§ DATA

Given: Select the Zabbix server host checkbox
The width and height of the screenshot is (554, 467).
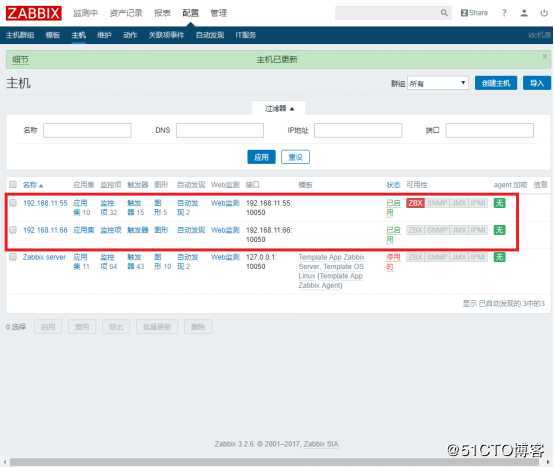Looking at the screenshot, I should coord(13,257).
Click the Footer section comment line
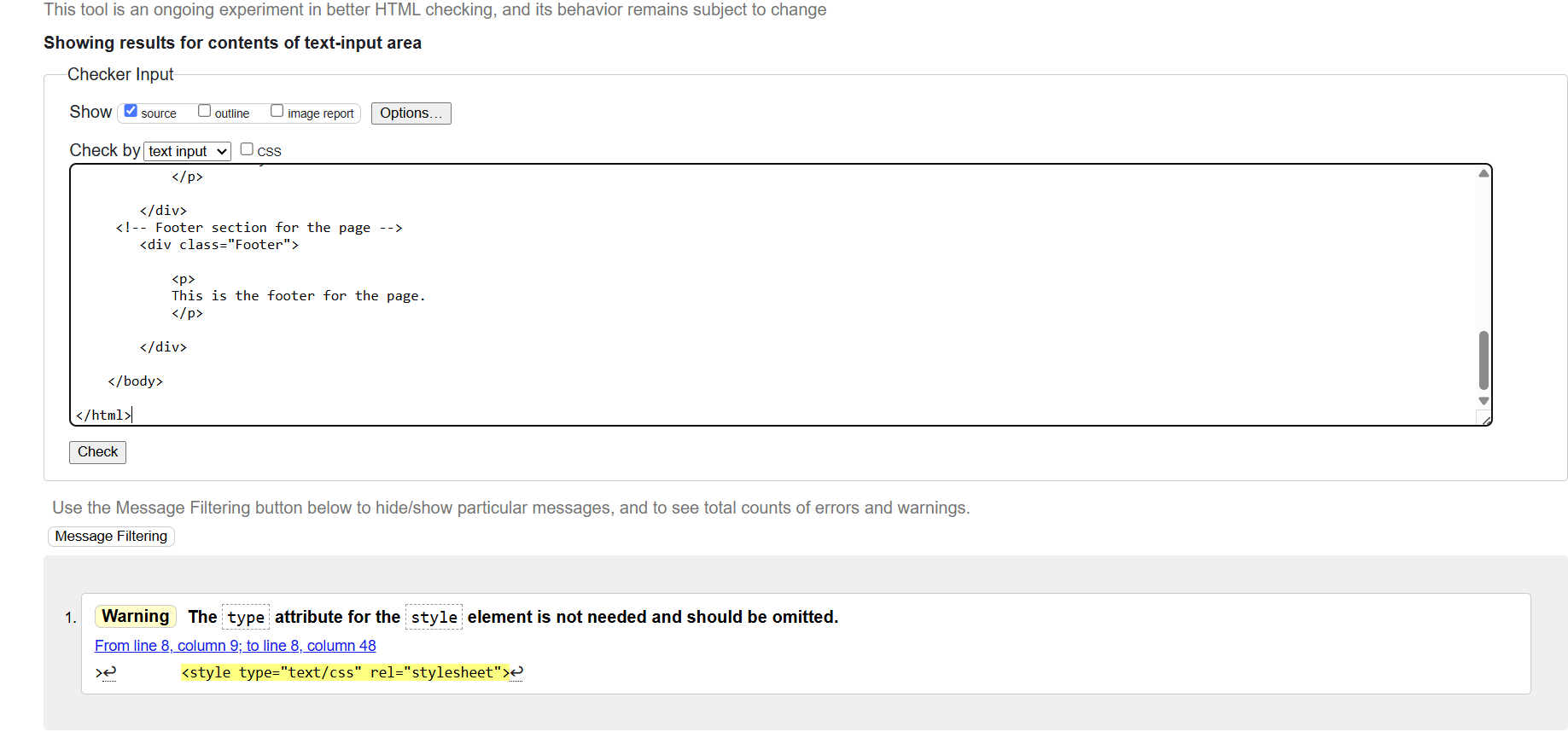Viewport: 1568px width, 732px height. (x=259, y=228)
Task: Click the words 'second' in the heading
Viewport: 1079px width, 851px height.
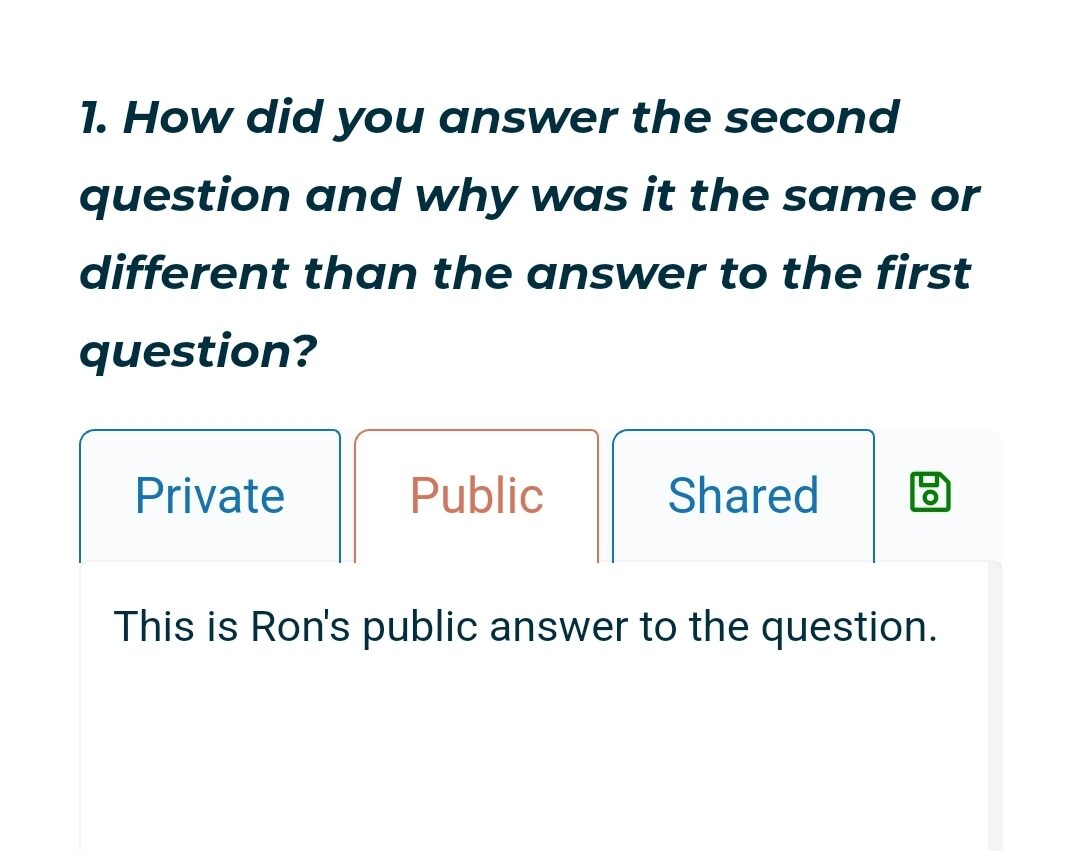Action: point(812,118)
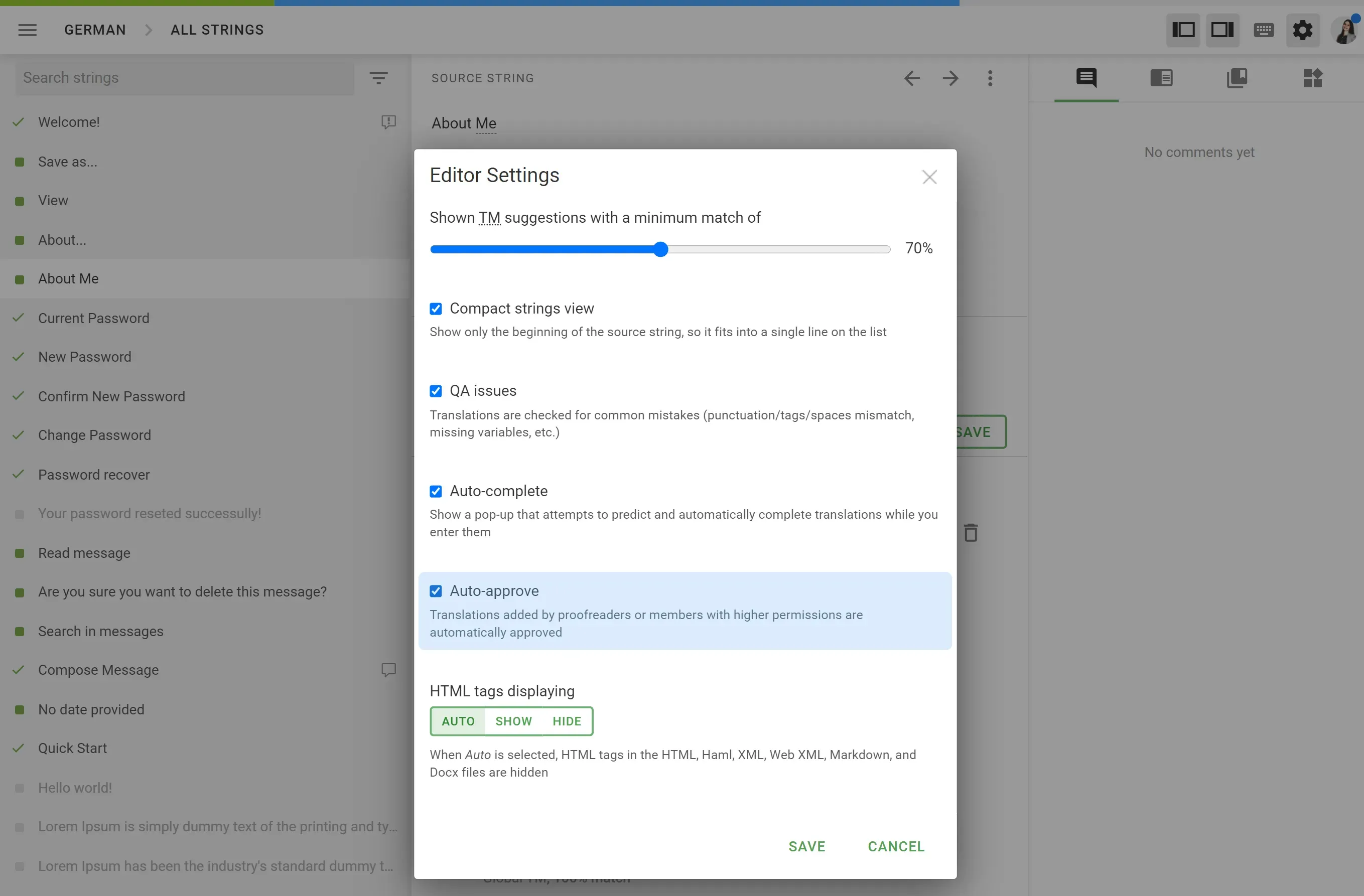1364x896 pixels.
Task: Click the navigate to previous string arrow
Action: [x=912, y=78]
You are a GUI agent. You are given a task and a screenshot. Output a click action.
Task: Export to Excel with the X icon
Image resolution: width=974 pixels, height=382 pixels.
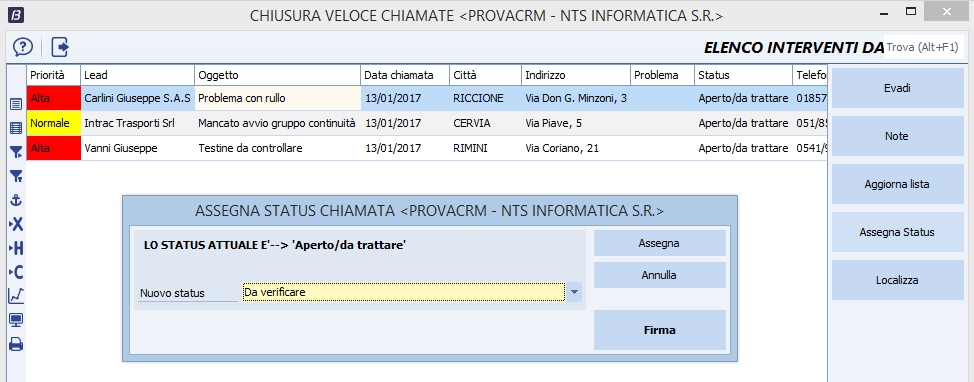click(16, 224)
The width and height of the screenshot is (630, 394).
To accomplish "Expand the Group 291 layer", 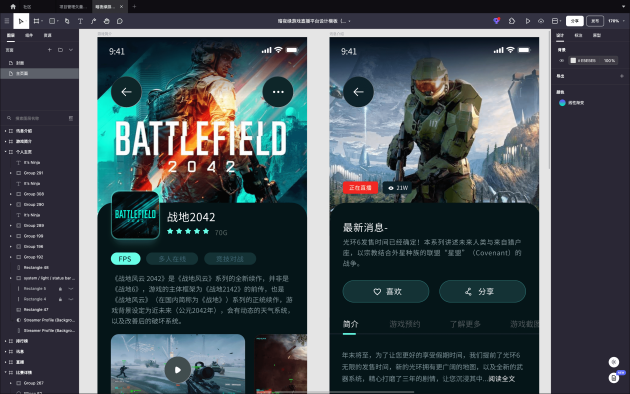I will click(x=11, y=173).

§ EXERCISE REQUIREMENTS
Each line from the top of the records through the one containing "Task: Click the words 'second' in the heading" needs to be transcribed exactly, without pictures.

§ TASK RESPONSE
Given: Select the Zabbix server host checkbox
The width and height of the screenshot is (554, 467).
Looking at the screenshot, I should coord(13,257).
Click the Footer section comment line
Viewport: 1568px width, 732px height. (x=259, y=228)
Task: Click the words 'second' in the heading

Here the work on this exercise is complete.